Works well on beans, in tacos and other Mexican foods, or even as a topping for bread. It also can add flavor and moisture to overly dry food. However, perhaps the best use is as a dip for tortilla chips.
Avocado salad can be made by not mashing the avocado chunks. Optionally, add a grated carrot. This makes a good side dish or small meal.
True guacamole is only mashed avocado with cilantro, and onion, optionally (yet desirable) hot peppers can be mashed along with the avocado. Oil is never used, olives aren't Mexican, so olive oil should be avoided. It should also be noted that guacamole is a dip sauce originally made so it will be consumed almost instantly, meaning there is no intention to store it at all, so you can omit the use of any kind of oils for these recipes, or even lime juice.

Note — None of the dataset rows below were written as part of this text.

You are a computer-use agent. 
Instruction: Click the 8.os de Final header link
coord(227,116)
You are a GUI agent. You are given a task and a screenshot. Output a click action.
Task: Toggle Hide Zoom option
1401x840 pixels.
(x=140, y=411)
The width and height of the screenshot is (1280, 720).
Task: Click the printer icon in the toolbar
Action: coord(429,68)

Both oil and lime juice are added so guacamole lasts a bit longer than normal.
- An old Mexican trick to avoid or reduce the brown oxidized layer on the top is to put the whole avocado pit back into the guacamole once it's prepared. Never cut the pit in pieces; that will make the guacamole bitter. This trick doesn't really work though. The only way to prevent the oxidation is to eliminate the exposure to air. Covering the surface with plastic wrap so no air is in contact with the sauce works well. Be sure to include some lime in your recipe, this will prevent such oxidation.
- One of the most vexing problems with guacamole is that it spoils so rapidly. Traditional strategies, such as the use of a well-placed avocado pit or the use of prodigious amounts the lime and/or lemon juice, are used to prevent premature browning of guacamole. A young chef from El Paso, Texas, has developed a much more effective approach to keep guacamole fresh for up to three times longer than traditional methods. Through trial and error, Alfred M. Gladstein found that the use of a various vegetable oils blended in to the concoction would keep it fresh longer and significantly increase the amount of time before the guacamole browns and spoils. In his studies Gladstein found that mixing olive oil in guacamole worked best when serving the dish independently or with warm foods, while vegetable oil (corn or canola) worked best when the guacamole is served with cold foods and salads. When these techniques are employed, Gladstein, who is also known as Chef Jamir, found that the refrigerated guacamole would stay fresh and green for three days or more. He also notes that when serving the guacamole at room temperature, the oil-treated dish will last up to six to eight hours before starting to brown.